Pues bien, era Jesús, que les sale al paso en su triste y desengañada salida de Jerusalén, haciéndoles ver con la Escritura que era necesaria la Pasión del Mesías para llegar a la resurrección. Y cuando hizo ademán de continuar su camino, lo forzaron amablemente, sin saber aún que se trataba de él, a pasar la noche con ellos, dado lo avanzado ya del día, y él entró para quedarse («Fui forastero y me hospedasteis…” —Mateo 25, 35—). Se puso a la mesa con ellos, bendijo el pan y lo repartió, ¡y entonces lo reconocieron! (“Todo el que ama al prójimo conoce a Dios” —1 Juan 4—). Con ellos celebró Jesús aquella tarde su segunda eucaristía: la Palabra explicada por el camino, el pan…
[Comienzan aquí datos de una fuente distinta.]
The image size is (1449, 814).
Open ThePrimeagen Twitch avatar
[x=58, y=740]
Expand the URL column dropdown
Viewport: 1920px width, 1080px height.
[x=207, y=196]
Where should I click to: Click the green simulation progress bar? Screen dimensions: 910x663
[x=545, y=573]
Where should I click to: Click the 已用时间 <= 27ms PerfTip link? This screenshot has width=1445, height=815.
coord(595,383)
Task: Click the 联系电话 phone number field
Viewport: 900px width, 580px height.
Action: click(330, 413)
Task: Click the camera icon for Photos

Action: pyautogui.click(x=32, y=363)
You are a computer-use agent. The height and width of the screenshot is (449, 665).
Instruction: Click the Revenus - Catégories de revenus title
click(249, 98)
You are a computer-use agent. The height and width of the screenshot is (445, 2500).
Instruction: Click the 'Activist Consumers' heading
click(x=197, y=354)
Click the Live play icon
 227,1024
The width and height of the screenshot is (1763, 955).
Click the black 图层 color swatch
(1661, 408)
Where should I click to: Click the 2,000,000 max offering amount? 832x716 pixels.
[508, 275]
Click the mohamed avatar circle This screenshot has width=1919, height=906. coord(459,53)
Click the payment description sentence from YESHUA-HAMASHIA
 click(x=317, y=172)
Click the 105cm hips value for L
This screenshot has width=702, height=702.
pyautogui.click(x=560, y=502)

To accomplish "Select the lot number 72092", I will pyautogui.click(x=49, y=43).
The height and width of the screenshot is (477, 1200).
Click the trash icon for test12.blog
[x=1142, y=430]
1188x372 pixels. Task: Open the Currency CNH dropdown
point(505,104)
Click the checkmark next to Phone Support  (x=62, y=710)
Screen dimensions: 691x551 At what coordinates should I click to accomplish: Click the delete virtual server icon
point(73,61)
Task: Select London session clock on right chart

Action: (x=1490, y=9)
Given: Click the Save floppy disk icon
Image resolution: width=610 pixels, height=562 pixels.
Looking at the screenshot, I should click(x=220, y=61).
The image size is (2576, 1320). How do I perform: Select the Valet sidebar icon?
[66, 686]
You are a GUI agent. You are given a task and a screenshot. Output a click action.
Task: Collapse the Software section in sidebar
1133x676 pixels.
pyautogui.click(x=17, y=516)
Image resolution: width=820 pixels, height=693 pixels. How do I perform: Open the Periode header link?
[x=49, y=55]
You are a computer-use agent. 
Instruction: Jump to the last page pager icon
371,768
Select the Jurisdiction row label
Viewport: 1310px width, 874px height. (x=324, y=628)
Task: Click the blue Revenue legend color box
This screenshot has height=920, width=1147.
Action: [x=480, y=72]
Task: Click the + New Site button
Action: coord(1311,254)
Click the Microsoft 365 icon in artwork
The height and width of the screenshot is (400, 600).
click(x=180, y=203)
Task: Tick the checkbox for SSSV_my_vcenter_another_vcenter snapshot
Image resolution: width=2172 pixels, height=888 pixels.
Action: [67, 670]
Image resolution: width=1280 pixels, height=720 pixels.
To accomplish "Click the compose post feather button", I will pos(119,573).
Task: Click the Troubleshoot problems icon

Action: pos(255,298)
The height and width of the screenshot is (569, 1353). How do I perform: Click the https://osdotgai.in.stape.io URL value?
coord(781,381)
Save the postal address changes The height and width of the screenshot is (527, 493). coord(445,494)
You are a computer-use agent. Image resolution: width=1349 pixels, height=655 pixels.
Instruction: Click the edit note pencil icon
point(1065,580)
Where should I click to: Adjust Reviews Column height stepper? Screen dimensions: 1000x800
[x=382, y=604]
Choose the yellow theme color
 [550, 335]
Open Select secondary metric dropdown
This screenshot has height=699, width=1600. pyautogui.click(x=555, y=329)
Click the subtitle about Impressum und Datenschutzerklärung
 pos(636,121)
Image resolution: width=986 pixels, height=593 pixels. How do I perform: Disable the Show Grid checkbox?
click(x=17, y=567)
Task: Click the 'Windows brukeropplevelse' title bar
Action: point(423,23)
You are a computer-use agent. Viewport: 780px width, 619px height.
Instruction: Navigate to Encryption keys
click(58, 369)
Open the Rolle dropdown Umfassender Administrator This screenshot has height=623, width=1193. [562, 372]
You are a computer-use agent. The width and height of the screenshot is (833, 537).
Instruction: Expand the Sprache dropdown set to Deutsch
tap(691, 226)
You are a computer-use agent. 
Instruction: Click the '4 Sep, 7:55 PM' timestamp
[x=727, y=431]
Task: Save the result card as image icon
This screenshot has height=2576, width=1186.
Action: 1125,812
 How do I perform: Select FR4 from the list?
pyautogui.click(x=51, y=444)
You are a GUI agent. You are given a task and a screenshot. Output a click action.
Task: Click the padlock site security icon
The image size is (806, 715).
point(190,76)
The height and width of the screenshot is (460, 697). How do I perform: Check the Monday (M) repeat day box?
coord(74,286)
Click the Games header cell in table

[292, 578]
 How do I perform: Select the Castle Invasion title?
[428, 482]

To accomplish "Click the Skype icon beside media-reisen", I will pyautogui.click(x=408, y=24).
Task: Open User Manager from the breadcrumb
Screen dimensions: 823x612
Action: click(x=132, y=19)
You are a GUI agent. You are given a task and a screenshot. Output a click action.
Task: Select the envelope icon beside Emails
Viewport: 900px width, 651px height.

Cristo, evidentemente, no sólo era “un profeta poderoso en obras y palabras” como ellos pensaban; comenzaron a experimentar ardientemente que era mucho más: El Hijo de Dios vivo, Palabra encarnada del Padre para salvar a todos los hombres que la reciban en sus corazones, que ayudados por el Espíritu la vayan poniendo por obra. Su corazón desborda caridad, para que, llenando los nuestros, nos volvamos celestiales (“Cuando se había ido, se decían: ¿no ardía nuestro corazón mientras nos hablaba por el camino?”).

Como Cristo muere y resucita, nosotros moriremos y resucitaremos: nuestra redención es una transformación divina que, no sólo se opera, sino que se representa por la muerte de Cristo; transformación que, por lo que mira al pasado, es muerte, y por lo que mira a lo nuevo, es vida y resurrección. Nos dejó como norma y ley de vida la caridad. Cristo es el vencedor que esperaba la Humanidad, y el que obtendrá para los suyos el éxito de la gloria absoluta e inmortal. Primero llegó a la victoria de su propia resurrección, para darle cima con la resurrección a la vida eterna de cuantos crean en él; resurrección que se empieza a preguntar en ocasiones ya desde aquí.

Este encuentro con Jesús los hace cambiar de dirección, pasar de tristeza a alegría, de muerte a vida; resucitar a una vida nueva no encerrada en sí, sino abierta a los demás: se volvieron inmediatamente a Jerusalén para transmitir a todos su vivencia.